- [TASK REQUIREMENTS]:
Make an exact copy of the records below. Include every line.
[[ PROVIDED DATA open ]]
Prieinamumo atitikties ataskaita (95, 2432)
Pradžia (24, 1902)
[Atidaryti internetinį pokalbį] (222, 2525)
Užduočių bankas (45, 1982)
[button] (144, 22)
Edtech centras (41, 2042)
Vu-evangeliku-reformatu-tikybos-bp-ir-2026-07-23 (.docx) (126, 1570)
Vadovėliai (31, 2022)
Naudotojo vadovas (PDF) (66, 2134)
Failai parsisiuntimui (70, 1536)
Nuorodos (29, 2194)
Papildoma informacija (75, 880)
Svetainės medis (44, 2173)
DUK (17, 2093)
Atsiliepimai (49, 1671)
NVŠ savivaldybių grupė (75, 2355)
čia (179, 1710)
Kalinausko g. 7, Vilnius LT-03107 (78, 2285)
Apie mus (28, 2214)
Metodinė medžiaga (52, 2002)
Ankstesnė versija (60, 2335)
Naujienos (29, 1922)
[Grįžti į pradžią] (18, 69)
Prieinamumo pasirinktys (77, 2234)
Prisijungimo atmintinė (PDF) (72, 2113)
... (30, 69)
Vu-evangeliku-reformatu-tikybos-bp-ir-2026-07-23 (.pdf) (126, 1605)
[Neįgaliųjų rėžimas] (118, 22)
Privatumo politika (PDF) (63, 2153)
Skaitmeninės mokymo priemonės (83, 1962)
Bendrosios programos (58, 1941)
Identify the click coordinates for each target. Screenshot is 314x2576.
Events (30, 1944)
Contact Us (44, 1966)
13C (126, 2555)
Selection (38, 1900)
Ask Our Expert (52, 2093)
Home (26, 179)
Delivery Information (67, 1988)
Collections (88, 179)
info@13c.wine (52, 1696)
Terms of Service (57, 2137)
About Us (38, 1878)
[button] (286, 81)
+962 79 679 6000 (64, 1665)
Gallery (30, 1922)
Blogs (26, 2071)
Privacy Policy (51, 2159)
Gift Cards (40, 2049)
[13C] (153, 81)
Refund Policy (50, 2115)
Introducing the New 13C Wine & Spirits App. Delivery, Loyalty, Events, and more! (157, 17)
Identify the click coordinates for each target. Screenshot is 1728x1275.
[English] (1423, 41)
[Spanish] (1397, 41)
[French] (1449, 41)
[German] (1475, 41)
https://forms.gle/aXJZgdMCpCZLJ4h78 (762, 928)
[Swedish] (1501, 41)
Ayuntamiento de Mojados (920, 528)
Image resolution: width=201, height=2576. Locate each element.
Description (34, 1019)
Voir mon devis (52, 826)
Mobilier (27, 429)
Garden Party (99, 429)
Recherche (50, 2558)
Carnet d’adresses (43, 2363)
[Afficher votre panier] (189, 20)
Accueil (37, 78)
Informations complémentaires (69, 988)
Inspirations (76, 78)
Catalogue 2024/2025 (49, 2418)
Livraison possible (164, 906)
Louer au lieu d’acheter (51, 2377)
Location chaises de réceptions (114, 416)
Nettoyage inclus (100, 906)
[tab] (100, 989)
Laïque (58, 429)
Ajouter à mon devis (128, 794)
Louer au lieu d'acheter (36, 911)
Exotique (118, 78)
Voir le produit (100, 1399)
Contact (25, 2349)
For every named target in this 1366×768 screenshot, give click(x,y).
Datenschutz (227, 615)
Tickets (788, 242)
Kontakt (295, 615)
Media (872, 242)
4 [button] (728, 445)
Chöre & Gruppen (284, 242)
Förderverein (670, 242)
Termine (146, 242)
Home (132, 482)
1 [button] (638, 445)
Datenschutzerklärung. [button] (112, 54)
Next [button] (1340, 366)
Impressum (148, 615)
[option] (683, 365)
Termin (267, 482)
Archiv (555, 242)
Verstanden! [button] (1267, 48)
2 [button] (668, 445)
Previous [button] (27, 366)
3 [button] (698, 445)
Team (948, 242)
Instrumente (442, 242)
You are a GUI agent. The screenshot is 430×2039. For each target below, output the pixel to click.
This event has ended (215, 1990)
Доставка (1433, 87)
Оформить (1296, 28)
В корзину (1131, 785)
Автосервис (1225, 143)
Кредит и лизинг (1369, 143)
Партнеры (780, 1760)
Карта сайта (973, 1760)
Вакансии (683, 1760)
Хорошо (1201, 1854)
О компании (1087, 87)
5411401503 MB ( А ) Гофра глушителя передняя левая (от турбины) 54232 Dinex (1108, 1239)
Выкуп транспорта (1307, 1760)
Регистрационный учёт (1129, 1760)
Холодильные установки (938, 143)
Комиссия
[[ PROVIDED DATA closed ]]
- [RESULT]:
Prieinamumo atitikties ataskaita (95, 2432)
Pradžia (24, 1902)
[Atidaryti internetinį pokalbį] (222, 2525)
Užduočių bankas (45, 1982)
[button] (144, 22)
Edtech centras (41, 2042)
Vu-evangeliku-reformatu-tikybos-bp-ir-2026-07-23 (.docx) (126, 1570)
Vadovėliai (31, 2022)
Naudotojo vadovas (PDF) (66, 2134)
Failai parsisiuntimui (70, 1536)
Nuorodos (29, 2194)
Papildoma informacija (75, 880)
Svetainės medis (44, 2173)
DUK (17, 2093)
Atsiliepimai (49, 1671)
NVŠ savivaldybių grupė (75, 2355)
čia (179, 1710)
Kalinausko g. 7, Vilnius LT-03107 (78, 2285)
Apie mus (28, 2214)
Metodinė medžiaga (52, 2002)
Ankstesnė versija (60, 2335)
Naujienos (29, 1922)
[Grįžti į pradžią] (18, 69)
Prieinamumo pasirinktys (77, 2234)
Prisijungimo atmintinė (PDF) (72, 2113)
... (30, 69)
Vu-evangeliku-reformatu-tikybos-bp-ir-2026-07-23 (.pdf) (126, 1605)
[Neįgaliųjų rėžimas] (118, 22)
Privatumo politika (PDF) (63, 2153)
Skaitmeninės mokymo priemonės (83, 1962)
Bendrosios programos (58, 1941)
Identify the click coordinates for each target. Screenshot is 314x2576.
Events (30, 1944)
Contact Us (44, 1966)
13C (126, 2555)
Selection (38, 1900)
Ask Our Expert (52, 2093)
Home (26, 179)
Delivery Information (67, 1988)
Collections (88, 179)
info@13c.wine (52, 1696)
Terms of Service (57, 2137)
About Us (38, 1878)
[button] (286, 81)
+962 79 679 6000 (64, 1665)
Gallery (30, 1922)
Blogs (26, 2071)
Privacy Policy (51, 2159)
Gift Cards (40, 2049)
[13C] (153, 81)
Refund Policy (50, 2115)
Introducing the New 13C Wine & Spirits App. Delivery, Loyalty, Events, and more! (157, 17)
Identify the click coordinates for each target. Screenshot is 1728x1275.
[English] (1423, 41)
[Spanish] (1397, 41)
[French] (1449, 41)
[German] (1475, 41)
https://forms.gle/aXJZgdMCpCZLJ4h78 (762, 928)
[Swedish] (1501, 41)
Ayuntamiento de Mojados (920, 528)
Image resolution: width=201, height=2576. Locate each element.
Description (34, 1019)
Voir mon devis (52, 826)
Mobilier (27, 429)
Garden Party (99, 429)
Recherche (50, 2558)
Carnet d’adresses (43, 2363)
[Afficher votre panier] (189, 20)
Accueil (37, 78)
Informations complémentaires (69, 988)
Inspirations (76, 78)
Catalogue 2024/2025 (49, 2418)
Livraison possible (164, 906)
Louer au lieu d’acheter (51, 2377)
Location chaises de réceptions (114, 416)
Nettoyage inclus (100, 906)
[tab] (100, 989)
Laïque (58, 429)
Ajouter à mon devis (128, 794)
Louer au lieu d'acheter (36, 911)
Exotique (118, 78)
Voir le produit (100, 1399)
Contact (25, 2349)
For every named target in this 1366×768 screenshot, give click(x,y).
Datenschutz (227, 615)
Tickets (788, 242)
Kontakt (295, 615)
Media (872, 242)
4 [button] (728, 445)
Chöre & Gruppen (284, 242)
Förderverein (670, 242)
Termine (146, 242)
Home (132, 482)
1 [button] (638, 445)
Datenschutzerklärung. [button] (112, 54)
Next [button] (1340, 366)
Impressum (148, 615)
[option] (683, 365)
Termin (267, 482)
Archiv (555, 242)
Verstanden! [button] (1267, 48)
2 [button] (668, 445)
Previous [button] (27, 366)
3 [button] (698, 445)
Team (948, 242)
Instrumente (442, 242)
You are a GUI agent. The screenshot is 430×2039. For each target below, output the pixel to click.
This event has ended (215, 1990)
Доставка (1433, 87)
Оформить (1296, 28)
В корзину (1131, 785)
Автосервис (1225, 143)
Кредит и лизинг (1369, 143)
Партнеры (780, 1760)
Карта сайта (973, 1760)
Вакансии (683, 1760)
Хорошо (1201, 1854)
О компании (1087, 87)
5411401503 MB ( А ) Гофра глушителя передняя левая (от турбины) 54232 Dinex (1108, 1239)
Выкуп транспорта (1307, 1760)
Регистрационный учёт (1129, 1760)
Холодильные установки (938, 143)
Комиссия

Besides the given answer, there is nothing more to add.